• [What you need to do]
Below are the records; return exactly the lines from the one with "Image resolution: width=900" through the final line, both included, minus any pictures.
------------------------------------------------------------------------
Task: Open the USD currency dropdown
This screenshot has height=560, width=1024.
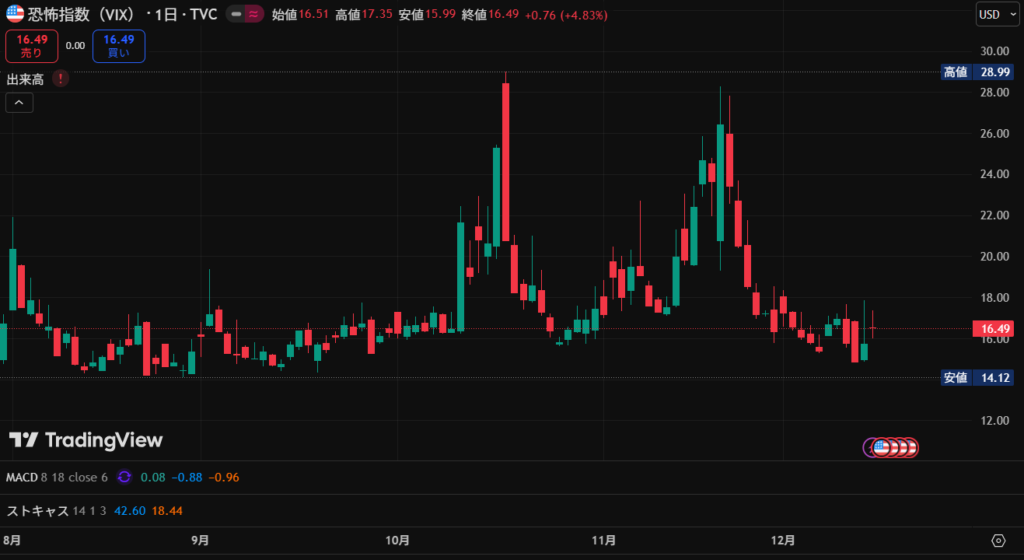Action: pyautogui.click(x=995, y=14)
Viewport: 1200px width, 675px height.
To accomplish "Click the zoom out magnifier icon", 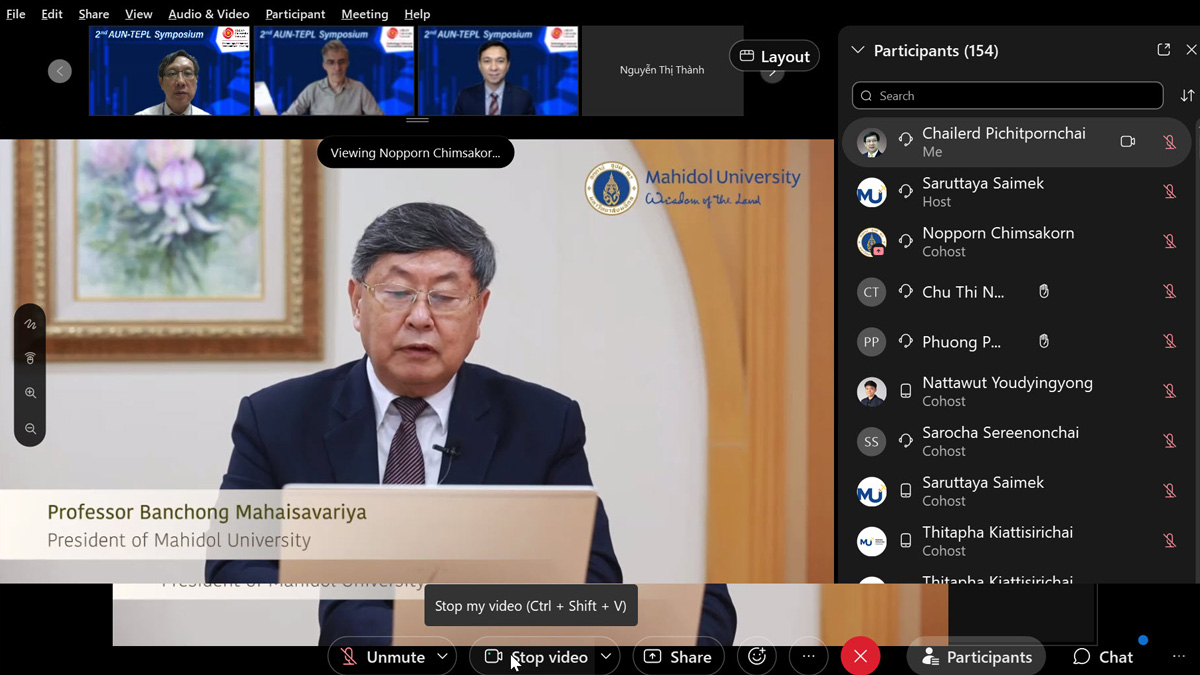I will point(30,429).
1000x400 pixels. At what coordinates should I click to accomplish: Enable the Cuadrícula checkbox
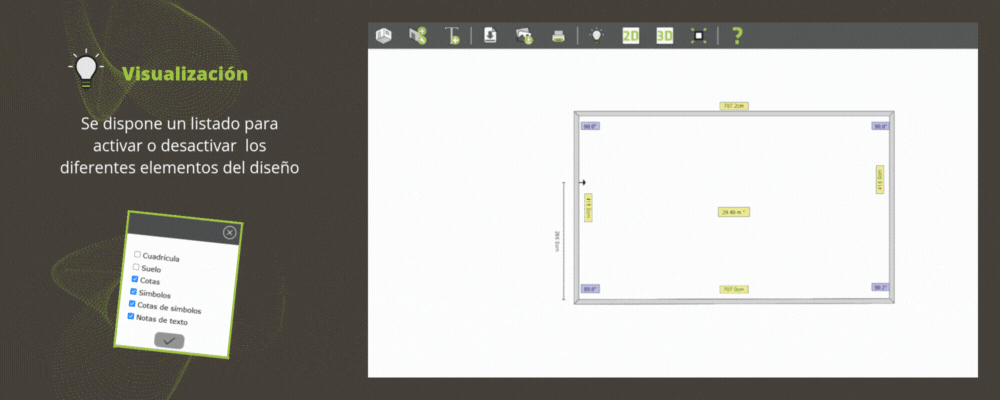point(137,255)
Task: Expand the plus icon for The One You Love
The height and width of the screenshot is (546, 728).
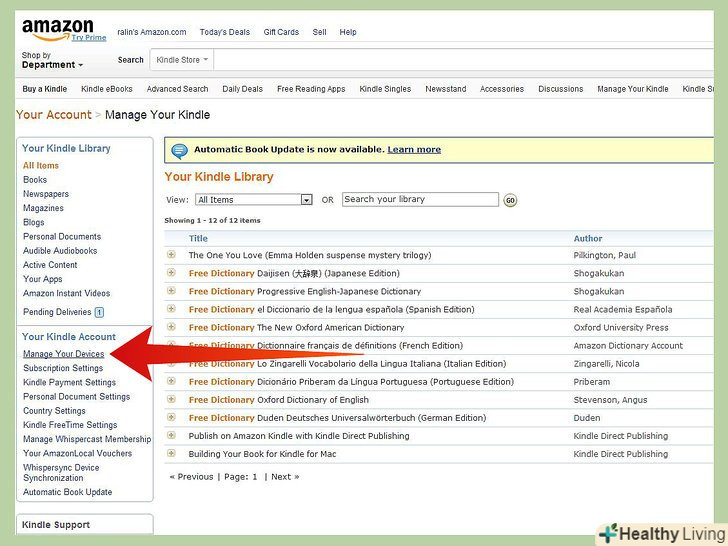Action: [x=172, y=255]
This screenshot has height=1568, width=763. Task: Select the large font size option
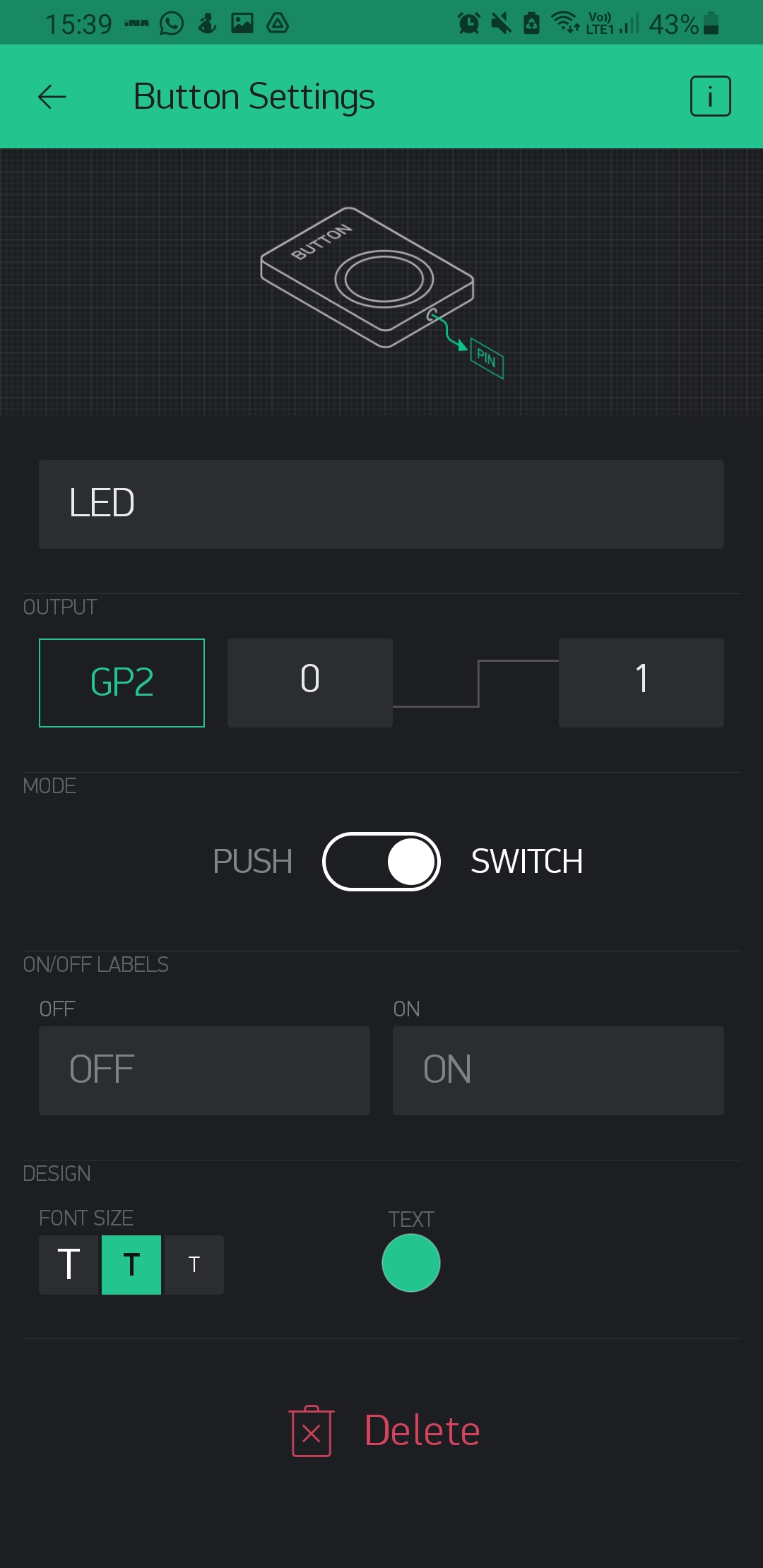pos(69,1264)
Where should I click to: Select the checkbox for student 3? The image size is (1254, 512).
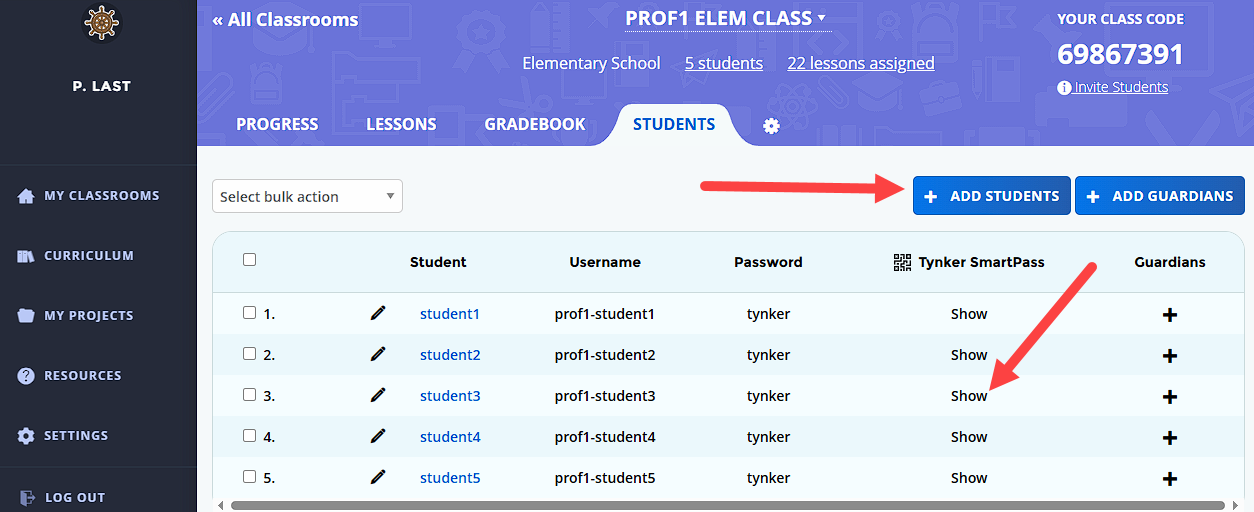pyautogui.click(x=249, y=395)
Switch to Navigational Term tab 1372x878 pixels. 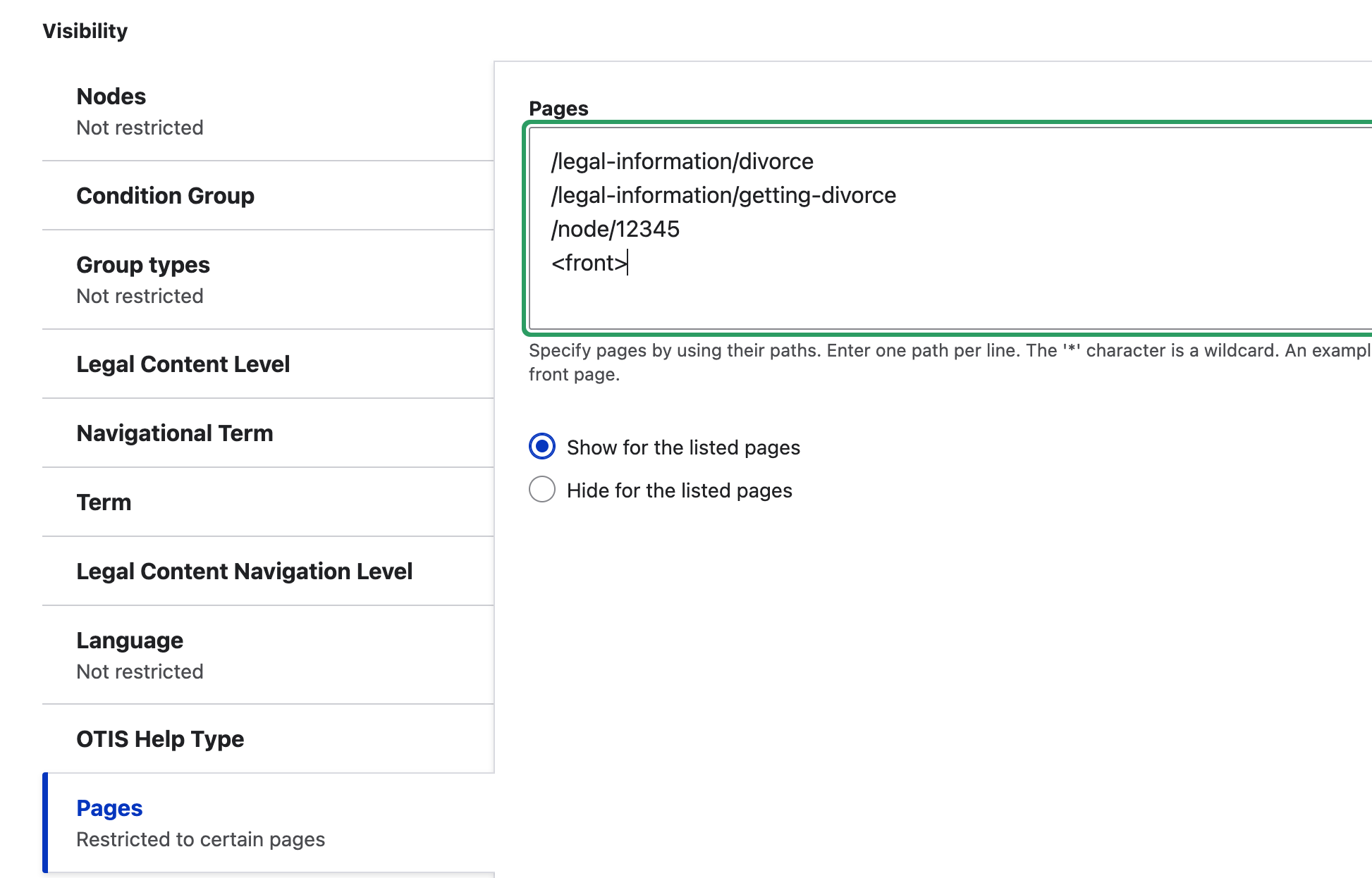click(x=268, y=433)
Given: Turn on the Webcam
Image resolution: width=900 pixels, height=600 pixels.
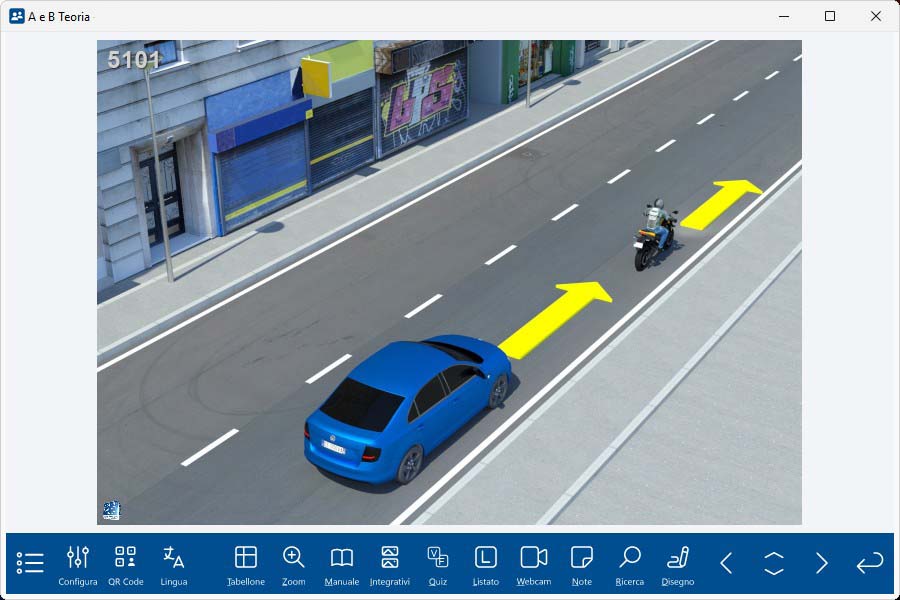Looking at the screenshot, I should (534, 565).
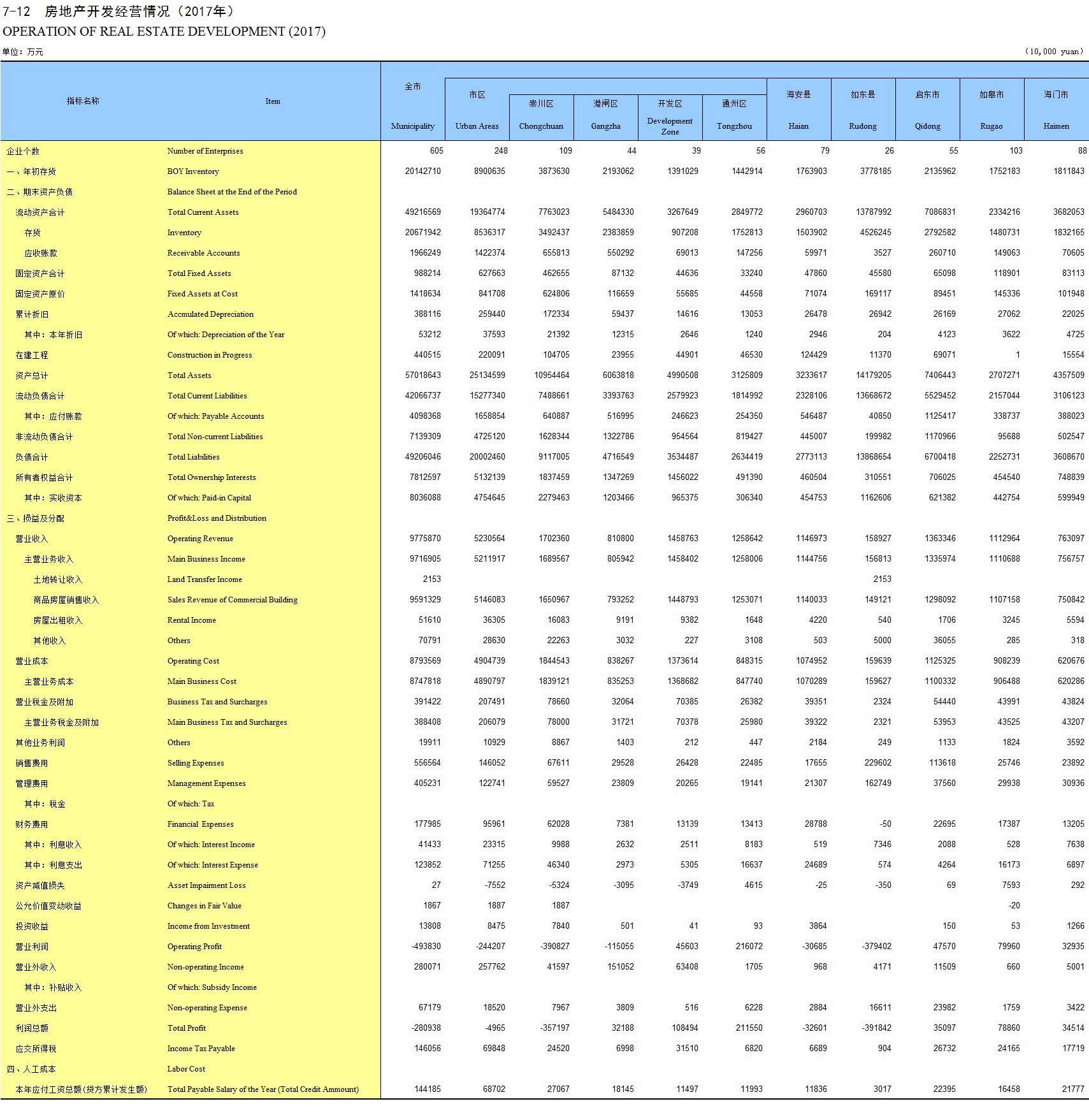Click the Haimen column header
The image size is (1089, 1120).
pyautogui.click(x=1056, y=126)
------------------------------------------------------------------------
• [Written solution]
Image resolution: width=900 pixels, height=600 pixels.
Looking at the screenshot, I should (534, 565).
Click the Haimen column header
The image size is (1089, 1120).
pyautogui.click(x=1056, y=126)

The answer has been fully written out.